Ed Miliband is peddling a lie about his volte-face on Syria

Labour leader Ed Miliband during the Battle for Number 10 Debate with Jeremy Paxman

" “Let me tell you - right - let me tell you”, he explained in response to Paxman’s accusation he wouldn’t stand up to Vladimir Putin. “In the summer of 2013 this government proposed action in Syria. The bombing of Syria, right? I was called into a room by David Cameron and Nick Clegg, because president Obama had been on the phone - the leader of the free world, right? I listened to what they said, and over those days I made up my mind, and we said no, right? I think standing up to the leader of the free world shows a certain toughness I would say.”

It was a lie. A total, and utter misrepresentation of what Ed Miliband did, and did not do, over the Syria vote. He knows it’s a lie, the shadow cabinet know it’s a lie, Labour MPs know it’s a lie.
This is the truth about what Ed Miliband did over Syria. He did indeed walk into “a room” to meet David Cameron – it was the Prime Minister’s study in Downing Street. He told David Cameron that he would be prepared to support military action in Syria. He said that the Labour party would need some persuading over the issue, and because of that he would need to win some concessions that he could present to his MPs.
Over the following days the nature of these concessions changed. First Miliband told Cameron he would need to publish legal advice showing military action was legitimate. Cameron agreed. Then Miliband told Cameron he would need to publish the intelligence showing the Assad regime had used chemical weapons. Cameron agreed. Then he said Cameron would need to demonstrate military action had UN approval.
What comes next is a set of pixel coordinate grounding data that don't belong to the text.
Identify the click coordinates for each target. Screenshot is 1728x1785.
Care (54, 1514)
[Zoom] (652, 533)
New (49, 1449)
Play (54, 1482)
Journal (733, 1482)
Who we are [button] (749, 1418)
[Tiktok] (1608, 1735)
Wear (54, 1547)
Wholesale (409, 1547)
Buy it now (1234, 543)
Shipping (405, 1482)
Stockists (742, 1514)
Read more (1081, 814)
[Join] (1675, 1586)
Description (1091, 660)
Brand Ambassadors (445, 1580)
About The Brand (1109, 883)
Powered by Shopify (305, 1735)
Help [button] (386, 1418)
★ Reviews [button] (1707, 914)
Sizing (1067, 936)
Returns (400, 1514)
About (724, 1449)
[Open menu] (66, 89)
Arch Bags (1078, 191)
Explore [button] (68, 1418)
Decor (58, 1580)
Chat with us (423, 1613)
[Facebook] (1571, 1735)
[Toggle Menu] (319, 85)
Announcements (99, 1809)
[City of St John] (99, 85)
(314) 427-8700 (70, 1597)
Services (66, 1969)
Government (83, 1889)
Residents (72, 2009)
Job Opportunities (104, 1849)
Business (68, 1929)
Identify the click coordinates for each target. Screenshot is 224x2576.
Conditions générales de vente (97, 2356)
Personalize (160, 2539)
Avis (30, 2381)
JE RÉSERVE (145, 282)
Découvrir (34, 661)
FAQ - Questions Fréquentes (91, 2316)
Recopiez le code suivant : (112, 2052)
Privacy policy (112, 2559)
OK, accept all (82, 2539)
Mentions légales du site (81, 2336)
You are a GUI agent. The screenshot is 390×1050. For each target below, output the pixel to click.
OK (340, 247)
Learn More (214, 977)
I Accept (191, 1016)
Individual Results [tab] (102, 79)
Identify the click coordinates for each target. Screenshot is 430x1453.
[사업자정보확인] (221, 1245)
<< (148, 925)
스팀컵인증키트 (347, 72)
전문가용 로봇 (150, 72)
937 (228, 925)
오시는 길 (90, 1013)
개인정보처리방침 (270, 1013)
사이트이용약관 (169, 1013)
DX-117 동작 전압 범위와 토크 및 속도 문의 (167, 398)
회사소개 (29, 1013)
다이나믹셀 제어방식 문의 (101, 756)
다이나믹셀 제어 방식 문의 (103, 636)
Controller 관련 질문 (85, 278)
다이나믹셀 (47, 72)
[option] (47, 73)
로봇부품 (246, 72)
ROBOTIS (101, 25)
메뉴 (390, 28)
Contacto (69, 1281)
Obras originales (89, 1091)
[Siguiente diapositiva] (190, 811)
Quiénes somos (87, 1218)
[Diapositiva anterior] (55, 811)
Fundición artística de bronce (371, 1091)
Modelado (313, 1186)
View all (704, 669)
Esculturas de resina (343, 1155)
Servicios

Again Cameron agreed, and confirmed he would be submitting a motion to the P5 to that effect. Then Ed Miliband said a vote would have to await the formal publication of the UN weapons inspectors reports into the attacks. Cameron agreed. Finally, Miliband said there would have to be not one but two Commons votes before action could be authorised. And again, the Prime Minister agreed.
Maybe it doesn’t matter any more. The dead of Syria can’t be brought back. The opportunity to draw red lines against Assad’s use of chemical weapons has gone for good. And Ed Miliband has an election to win. Those depending on food banks, or worried about the NHS, or worried about the cost of living crisis won’t mind a bit of historical revisionism. Nor will Labour MP and activists buoyed by their leader’s combative performance.
But the fact still remains. When asked to present his strongest case for being entrusted with the highest office in the land, Ed Miliband chose to build it upon a lie."